Set problem>
Rewrite everything from the line containing "Add a new task to list" down to the line containing "click(x=180, y=163)", replacing "All Pilots" with "All Crew" and leaving everything else unchanged.

Given data>
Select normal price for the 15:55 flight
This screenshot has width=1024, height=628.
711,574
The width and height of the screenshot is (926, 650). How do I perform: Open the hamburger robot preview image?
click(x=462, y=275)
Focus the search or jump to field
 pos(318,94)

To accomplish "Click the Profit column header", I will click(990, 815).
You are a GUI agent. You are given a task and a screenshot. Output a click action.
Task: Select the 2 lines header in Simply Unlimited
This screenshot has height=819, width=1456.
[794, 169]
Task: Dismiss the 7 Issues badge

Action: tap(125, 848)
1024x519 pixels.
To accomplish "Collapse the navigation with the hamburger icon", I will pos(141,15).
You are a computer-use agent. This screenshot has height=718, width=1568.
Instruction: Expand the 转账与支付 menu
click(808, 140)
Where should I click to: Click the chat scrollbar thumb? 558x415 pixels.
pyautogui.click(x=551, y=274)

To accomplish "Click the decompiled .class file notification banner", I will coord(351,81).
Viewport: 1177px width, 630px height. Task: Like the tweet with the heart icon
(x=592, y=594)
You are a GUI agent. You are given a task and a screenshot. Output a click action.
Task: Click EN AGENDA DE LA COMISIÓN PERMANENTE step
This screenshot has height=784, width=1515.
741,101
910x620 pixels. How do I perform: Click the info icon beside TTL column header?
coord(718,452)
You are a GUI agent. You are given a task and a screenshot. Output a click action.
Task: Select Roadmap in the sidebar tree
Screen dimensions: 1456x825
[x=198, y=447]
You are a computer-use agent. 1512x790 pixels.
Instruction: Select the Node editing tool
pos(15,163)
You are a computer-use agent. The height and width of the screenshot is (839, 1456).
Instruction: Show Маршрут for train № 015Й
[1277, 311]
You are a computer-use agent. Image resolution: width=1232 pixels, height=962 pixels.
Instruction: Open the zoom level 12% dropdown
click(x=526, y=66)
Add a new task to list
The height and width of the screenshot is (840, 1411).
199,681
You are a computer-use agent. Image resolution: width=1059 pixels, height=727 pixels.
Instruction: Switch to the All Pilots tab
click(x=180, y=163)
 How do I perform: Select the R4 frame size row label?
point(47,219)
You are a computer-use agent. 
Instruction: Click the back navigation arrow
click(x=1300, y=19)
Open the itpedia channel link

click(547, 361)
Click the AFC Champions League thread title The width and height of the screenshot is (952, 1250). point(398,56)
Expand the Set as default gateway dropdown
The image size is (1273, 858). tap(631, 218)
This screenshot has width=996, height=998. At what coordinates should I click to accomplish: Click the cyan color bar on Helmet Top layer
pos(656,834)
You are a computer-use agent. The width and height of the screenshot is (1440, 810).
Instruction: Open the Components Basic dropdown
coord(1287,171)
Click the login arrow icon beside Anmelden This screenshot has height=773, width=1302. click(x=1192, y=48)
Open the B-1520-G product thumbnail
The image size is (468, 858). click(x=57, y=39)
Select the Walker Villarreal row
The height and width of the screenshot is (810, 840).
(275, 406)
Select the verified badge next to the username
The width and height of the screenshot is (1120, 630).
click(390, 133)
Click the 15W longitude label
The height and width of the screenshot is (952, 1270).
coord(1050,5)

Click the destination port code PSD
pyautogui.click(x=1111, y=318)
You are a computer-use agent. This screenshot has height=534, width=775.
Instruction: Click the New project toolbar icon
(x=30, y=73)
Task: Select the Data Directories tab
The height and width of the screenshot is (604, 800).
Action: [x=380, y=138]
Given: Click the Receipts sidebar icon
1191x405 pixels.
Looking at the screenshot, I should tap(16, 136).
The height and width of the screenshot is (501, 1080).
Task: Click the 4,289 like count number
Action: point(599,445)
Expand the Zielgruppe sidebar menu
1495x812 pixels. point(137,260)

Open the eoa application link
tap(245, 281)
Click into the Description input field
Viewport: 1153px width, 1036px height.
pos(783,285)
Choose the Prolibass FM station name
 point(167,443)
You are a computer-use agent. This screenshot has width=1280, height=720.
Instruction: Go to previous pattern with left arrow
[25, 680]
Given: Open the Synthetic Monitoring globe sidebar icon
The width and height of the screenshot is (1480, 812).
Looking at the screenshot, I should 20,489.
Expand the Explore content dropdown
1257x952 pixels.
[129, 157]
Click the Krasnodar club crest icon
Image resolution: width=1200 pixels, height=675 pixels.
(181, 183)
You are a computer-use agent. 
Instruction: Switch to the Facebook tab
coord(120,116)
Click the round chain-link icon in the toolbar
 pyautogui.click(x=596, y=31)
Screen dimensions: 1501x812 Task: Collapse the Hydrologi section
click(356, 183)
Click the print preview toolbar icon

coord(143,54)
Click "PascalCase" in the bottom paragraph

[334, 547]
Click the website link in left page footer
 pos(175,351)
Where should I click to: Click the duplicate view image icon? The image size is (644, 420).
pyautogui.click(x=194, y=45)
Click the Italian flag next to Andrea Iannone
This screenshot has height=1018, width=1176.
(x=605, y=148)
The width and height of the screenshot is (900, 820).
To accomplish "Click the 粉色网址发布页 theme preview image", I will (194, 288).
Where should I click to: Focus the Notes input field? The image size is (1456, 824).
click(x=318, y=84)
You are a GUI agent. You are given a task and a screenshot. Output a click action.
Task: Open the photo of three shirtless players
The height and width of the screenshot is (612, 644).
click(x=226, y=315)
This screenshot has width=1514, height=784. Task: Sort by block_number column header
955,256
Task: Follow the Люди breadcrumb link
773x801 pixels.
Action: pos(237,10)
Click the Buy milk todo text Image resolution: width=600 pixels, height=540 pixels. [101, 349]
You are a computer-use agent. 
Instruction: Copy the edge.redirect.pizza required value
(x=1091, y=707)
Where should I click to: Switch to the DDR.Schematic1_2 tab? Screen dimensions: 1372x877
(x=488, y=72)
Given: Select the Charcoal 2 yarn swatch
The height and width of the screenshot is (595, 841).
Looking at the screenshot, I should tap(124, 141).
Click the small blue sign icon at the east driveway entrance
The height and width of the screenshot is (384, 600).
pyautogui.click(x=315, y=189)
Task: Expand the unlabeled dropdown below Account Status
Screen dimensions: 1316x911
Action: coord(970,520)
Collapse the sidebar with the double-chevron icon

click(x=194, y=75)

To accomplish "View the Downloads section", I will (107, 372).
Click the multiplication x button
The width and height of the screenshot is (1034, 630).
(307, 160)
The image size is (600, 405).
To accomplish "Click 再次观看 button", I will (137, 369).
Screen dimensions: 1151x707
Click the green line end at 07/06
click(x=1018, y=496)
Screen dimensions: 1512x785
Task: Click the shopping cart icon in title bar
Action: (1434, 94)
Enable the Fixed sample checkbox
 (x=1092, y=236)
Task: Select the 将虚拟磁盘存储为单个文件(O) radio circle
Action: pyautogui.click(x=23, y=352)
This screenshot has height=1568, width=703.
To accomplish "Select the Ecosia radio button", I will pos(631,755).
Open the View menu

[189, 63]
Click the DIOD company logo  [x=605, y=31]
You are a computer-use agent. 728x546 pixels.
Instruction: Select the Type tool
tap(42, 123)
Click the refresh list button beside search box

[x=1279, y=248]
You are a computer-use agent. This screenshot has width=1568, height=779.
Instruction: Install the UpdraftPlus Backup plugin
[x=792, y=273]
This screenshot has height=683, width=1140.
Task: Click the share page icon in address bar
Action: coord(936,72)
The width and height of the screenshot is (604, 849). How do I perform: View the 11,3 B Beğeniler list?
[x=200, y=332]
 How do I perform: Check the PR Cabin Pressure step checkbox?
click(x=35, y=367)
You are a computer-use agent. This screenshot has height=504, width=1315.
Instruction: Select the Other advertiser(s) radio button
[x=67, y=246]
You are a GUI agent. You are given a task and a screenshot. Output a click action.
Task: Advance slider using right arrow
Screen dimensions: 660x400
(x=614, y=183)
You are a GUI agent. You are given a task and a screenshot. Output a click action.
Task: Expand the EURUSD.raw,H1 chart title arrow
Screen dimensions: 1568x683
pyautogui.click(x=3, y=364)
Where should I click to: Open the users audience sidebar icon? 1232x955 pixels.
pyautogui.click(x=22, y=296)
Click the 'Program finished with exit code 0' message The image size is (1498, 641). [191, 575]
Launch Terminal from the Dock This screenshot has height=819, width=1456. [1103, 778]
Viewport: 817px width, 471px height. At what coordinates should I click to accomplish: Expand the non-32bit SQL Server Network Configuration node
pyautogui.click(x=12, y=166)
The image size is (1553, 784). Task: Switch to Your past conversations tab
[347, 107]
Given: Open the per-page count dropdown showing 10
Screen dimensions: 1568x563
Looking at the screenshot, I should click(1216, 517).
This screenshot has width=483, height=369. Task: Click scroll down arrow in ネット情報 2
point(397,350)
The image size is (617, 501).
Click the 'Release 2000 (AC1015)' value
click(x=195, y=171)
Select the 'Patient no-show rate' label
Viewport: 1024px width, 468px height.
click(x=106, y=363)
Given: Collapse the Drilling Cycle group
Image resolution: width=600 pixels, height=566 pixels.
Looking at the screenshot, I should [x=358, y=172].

Reply to the task>
Add a new task to list
The height and width of the screenshot is (840, 1411).
199,681
You are a computer-use agent. Image resolution: width=1059 pixels, height=727 pixels.
Instruction: Switch to the All Crew tab
click(x=180, y=163)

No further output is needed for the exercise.